▸ **Goal of the exercise**:
A full, exact copy of the records below is the required answer.

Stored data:
* * *

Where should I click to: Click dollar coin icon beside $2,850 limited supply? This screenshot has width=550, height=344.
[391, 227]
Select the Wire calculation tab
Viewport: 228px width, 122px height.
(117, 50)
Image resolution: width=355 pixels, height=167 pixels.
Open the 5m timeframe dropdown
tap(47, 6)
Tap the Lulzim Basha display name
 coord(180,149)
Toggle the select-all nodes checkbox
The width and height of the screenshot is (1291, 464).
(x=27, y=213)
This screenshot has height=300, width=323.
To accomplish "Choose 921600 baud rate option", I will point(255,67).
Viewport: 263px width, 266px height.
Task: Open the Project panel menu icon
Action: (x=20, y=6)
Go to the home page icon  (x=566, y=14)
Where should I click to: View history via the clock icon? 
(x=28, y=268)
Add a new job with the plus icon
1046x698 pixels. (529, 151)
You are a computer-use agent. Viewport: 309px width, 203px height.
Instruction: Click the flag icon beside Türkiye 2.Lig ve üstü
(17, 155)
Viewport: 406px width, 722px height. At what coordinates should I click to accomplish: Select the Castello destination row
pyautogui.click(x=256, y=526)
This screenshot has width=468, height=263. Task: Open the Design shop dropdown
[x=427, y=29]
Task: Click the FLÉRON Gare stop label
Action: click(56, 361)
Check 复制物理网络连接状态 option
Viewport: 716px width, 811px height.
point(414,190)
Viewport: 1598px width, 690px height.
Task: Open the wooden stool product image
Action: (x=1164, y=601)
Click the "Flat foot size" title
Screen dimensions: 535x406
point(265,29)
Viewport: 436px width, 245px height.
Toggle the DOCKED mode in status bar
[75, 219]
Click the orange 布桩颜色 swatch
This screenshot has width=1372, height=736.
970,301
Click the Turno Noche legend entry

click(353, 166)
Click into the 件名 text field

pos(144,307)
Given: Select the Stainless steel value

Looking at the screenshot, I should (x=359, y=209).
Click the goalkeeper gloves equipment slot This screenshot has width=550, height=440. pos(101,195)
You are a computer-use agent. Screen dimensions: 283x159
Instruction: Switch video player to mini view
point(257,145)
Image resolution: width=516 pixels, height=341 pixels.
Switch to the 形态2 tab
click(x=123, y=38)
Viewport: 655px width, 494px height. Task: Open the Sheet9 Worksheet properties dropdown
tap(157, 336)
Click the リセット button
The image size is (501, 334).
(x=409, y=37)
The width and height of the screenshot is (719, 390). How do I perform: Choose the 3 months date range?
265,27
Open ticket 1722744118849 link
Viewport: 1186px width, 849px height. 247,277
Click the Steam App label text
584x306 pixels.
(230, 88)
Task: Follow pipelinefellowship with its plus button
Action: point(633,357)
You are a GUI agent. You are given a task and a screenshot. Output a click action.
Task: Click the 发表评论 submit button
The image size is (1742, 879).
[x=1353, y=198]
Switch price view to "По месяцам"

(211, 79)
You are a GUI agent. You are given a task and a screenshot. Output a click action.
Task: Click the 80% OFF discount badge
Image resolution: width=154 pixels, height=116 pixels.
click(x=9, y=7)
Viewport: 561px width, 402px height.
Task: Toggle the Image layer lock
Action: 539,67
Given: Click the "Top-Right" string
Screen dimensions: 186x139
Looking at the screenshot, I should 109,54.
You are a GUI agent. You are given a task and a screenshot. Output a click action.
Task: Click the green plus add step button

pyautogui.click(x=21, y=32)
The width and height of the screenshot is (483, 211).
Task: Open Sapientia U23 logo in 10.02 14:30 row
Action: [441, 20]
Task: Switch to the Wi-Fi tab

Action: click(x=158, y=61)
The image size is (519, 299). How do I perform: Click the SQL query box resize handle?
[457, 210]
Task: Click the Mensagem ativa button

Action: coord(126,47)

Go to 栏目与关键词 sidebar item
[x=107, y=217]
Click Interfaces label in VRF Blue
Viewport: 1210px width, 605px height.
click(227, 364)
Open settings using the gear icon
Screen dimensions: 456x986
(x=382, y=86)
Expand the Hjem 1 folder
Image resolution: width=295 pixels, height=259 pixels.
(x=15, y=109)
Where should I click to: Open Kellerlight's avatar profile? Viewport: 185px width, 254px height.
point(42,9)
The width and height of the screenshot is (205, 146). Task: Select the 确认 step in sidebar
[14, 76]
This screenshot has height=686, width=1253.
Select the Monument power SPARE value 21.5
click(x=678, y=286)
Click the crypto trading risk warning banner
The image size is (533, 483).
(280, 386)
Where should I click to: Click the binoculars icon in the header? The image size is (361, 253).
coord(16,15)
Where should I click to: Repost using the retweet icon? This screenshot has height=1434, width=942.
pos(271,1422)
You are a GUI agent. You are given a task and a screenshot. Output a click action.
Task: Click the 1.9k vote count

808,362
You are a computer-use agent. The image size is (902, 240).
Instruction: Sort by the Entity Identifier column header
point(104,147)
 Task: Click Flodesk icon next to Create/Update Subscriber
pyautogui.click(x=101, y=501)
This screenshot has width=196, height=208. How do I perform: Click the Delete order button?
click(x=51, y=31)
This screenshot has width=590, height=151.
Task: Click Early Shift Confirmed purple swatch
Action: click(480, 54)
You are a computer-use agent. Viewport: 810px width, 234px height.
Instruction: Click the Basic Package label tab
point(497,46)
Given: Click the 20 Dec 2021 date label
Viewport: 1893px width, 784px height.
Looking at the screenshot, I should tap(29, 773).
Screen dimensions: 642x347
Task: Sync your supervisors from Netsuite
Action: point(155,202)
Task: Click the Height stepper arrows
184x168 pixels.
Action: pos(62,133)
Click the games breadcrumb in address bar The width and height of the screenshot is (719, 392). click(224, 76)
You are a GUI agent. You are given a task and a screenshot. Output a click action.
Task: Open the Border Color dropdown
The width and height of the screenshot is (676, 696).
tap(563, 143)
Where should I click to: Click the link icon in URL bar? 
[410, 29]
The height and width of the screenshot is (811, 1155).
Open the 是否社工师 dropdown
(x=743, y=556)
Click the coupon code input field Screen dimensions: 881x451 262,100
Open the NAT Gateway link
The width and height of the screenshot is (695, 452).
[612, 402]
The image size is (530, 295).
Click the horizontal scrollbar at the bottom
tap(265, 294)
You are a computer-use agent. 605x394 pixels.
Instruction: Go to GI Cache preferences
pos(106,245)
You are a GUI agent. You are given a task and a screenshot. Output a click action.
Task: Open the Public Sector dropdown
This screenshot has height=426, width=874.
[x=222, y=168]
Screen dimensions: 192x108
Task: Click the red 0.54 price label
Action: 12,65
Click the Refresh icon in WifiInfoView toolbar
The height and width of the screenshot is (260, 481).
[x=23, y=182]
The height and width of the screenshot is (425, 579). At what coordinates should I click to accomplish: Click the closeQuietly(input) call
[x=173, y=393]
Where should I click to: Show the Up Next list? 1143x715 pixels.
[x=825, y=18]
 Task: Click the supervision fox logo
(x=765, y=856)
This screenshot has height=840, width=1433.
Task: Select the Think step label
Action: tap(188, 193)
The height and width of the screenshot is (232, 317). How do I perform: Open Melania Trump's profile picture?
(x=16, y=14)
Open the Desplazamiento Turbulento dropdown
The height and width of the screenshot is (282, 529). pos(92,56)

* * *

▸ **Answer for the task**:
Where should I click to: Click dollar coin icon beside $2,850 limited supply? This screenshot has width=550, height=344.
[391, 227]
Select the Wire calculation tab
Viewport: 228px width, 122px height.
(117, 50)
Image resolution: width=355 pixels, height=167 pixels.
Open the 5m timeframe dropdown
tap(47, 6)
Tap the Lulzim Basha display name
 coord(180,149)
Toggle the select-all nodes checkbox
The width and height of the screenshot is (1291, 464).
(x=27, y=213)
This screenshot has height=300, width=323.
To accomplish "Choose 921600 baud rate option", I will point(255,67).
Viewport: 263px width, 266px height.
Task: Open the Project panel menu icon
Action: (x=20, y=6)
Go to the home page icon  (x=566, y=14)
Where should I click to: View history via the clock icon? 
(x=28, y=268)
Add a new job with the plus icon
1046x698 pixels. (529, 151)
You are a computer-use agent. Viewport: 309px width, 203px height.
Instruction: Click the flag icon beside Türkiye 2.Lig ve üstü
(17, 155)
Viewport: 406px width, 722px height. At what coordinates should I click to accomplish: Select the Castello destination row
pyautogui.click(x=256, y=526)
This screenshot has width=468, height=263. Task: Open the Design shop dropdown
[x=427, y=29]
Task: Click the FLÉRON Gare stop label
Action: click(56, 361)
Check 复制物理网络连接状态 option
Viewport: 716px width, 811px height.
point(414,190)
Viewport: 1598px width, 690px height.
Task: Open the wooden stool product image
Action: (x=1164, y=601)
Click the "Flat foot size" title
Screen dimensions: 535x406
point(265,29)
Viewport: 436px width, 245px height.
Toggle the DOCKED mode in status bar
[75, 219]
Click the orange 布桩颜色 swatch
This screenshot has width=1372, height=736.
970,301
Click the Turno Noche legend entry

click(353, 166)
Click into the 件名 text field

pos(144,307)
Given: Select the Stainless steel value

Looking at the screenshot, I should (x=359, y=209).
Click the goalkeeper gloves equipment slot This screenshot has width=550, height=440. pos(101,195)
You are a computer-use agent. Screen dimensions: 283x159
Instruction: Switch video player to mini view
point(257,145)
Image resolution: width=516 pixels, height=341 pixels.
Switch to the 形态2 tab
click(x=123, y=38)
Viewport: 655px width, 494px height. Task: Open the Sheet9 Worksheet properties dropdown
tap(157, 336)
Click the リセット button
The image size is (501, 334).
(x=409, y=37)
The width and height of the screenshot is (719, 390). How do I perform: Choose the 3 months date range?
265,27
Open ticket 1722744118849 link
Viewport: 1186px width, 849px height. 247,277
Click the Steam App label text
584x306 pixels.
(230, 88)
Task: Follow pipelinefellowship with its plus button
Action: point(633,357)
You are a GUI agent. You are given a task and a screenshot. Output a click action.
Task: Click the 发表评论 submit button
The image size is (1742, 879).
[x=1353, y=198]
Switch price view to "По месяцам"

(211, 79)
You are a GUI agent. You are given a task and a screenshot. Output a click action.
Task: Click the 80% OFF discount badge
Image resolution: width=154 pixels, height=116 pixels.
click(x=9, y=7)
Viewport: 561px width, 402px height.
Task: Toggle the Image layer lock
Action: 539,67
Given: Click the "Top-Right" string
Screen dimensions: 186x139
Looking at the screenshot, I should 109,54.
You are a GUI agent. You are given a task and a screenshot. Output a click action.
Task: Click the green plus add step button

pyautogui.click(x=21, y=32)
The width and height of the screenshot is (483, 211).
Task: Open Sapientia U23 logo in 10.02 14:30 row
Action: [441, 20]
Task: Switch to the Wi-Fi tab

Action: click(x=158, y=61)
The image size is (519, 299). How do I perform: Click the SQL query box resize handle?
[457, 210]
Task: Click the Mensagem ativa button

Action: coord(126,47)

Go to 栏目与关键词 sidebar item
[x=107, y=217]
Click Interfaces label in VRF Blue
Viewport: 1210px width, 605px height.
click(227, 364)
Open settings using the gear icon
Screen dimensions: 456x986
(x=382, y=86)
Expand the Hjem 1 folder
Image resolution: width=295 pixels, height=259 pixels.
(x=15, y=109)
Where should I click to: Open Kellerlight's avatar profile? Viewport: 185px width, 254px height.
point(42,9)
The width and height of the screenshot is (205, 146). Task: Select the 确认 step in sidebar
[14, 76]
This screenshot has height=686, width=1253.
Select the Monument power SPARE value 21.5
click(x=678, y=286)
Click the crypto trading risk warning banner
The image size is (533, 483).
(280, 386)
Where should I click to: Click the binoculars icon in the header? The image size is (361, 253).
coord(16,15)
Where should I click to: Repost using the retweet icon? This screenshot has height=1434, width=942.
pos(271,1422)
You are a GUI agent. You are given a task and a screenshot. Output a click action.
Task: Click the 1.9k vote count

808,362
You are a computer-use agent. The image size is (902, 240).
Instruction: Sort by the Entity Identifier column header
point(104,147)
 Task: Click Flodesk icon next to Create/Update Subscriber
pyautogui.click(x=101, y=501)
This screenshot has width=196, height=208. How do I perform: Click the Delete order button?
click(x=51, y=31)
This screenshot has width=590, height=151.
Task: Click Early Shift Confirmed purple swatch
Action: click(480, 54)
You are a computer-use agent. Viewport: 810px width, 234px height.
Instruction: Click the Basic Package label tab
point(497,46)
Given: Click the 20 Dec 2021 date label
Viewport: 1893px width, 784px height.
Looking at the screenshot, I should tap(29, 773).
Screen dimensions: 642x347
Task: Sync your supervisors from Netsuite
Action: point(155,202)
Task: Click the Height stepper arrows
184x168 pixels.
Action: pos(62,133)
Click the games breadcrumb in address bar The width and height of the screenshot is (719, 392). click(224, 76)
You are a GUI agent. You are given a task and a screenshot. Output a click action.
Task: Open the Border Color dropdown
The width and height of the screenshot is (676, 696).
tap(563, 143)
Where should I click to: Click the link icon in URL bar? 
[410, 29]
The height and width of the screenshot is (811, 1155).
Open the 是否社工师 dropdown
(x=743, y=556)
Click the coupon code input field Screen dimensions: 881x451 262,100
Open the NAT Gateway link
The width and height of the screenshot is (695, 452).
[612, 402]
The image size is (530, 295).
Click the horizontal scrollbar at the bottom
tap(265, 294)
You are a computer-use agent. 605x394 pixels.
Instruction: Go to GI Cache preferences
pos(106,245)
You are a GUI agent. You are given a task and a screenshot. Output a click action.
Task: Open the Public Sector dropdown
This screenshot has height=426, width=874.
[x=222, y=168]
Screen dimensions: 192x108
Task: Click the red 0.54 price label
Action: 12,65
Click the Refresh icon in WifiInfoView toolbar
The height and width of the screenshot is (260, 481).
[x=23, y=182]
The height and width of the screenshot is (425, 579). At what coordinates should I click to accomplish: Click the closeQuietly(input) call
[x=173, y=393]
Where should I click to: Show the Up Next list? 1143x715 pixels.
[x=825, y=18]
 Task: Click the supervision fox logo
(x=765, y=856)
This screenshot has height=840, width=1433.
Task: Select the Think step label
Action: tap(188, 193)
The height and width of the screenshot is (232, 317). How do I perform: Open Melania Trump's profile picture?
(x=16, y=14)
Open the Desplazamiento Turbulento dropdown
The height and width of the screenshot is (282, 529). pos(92,56)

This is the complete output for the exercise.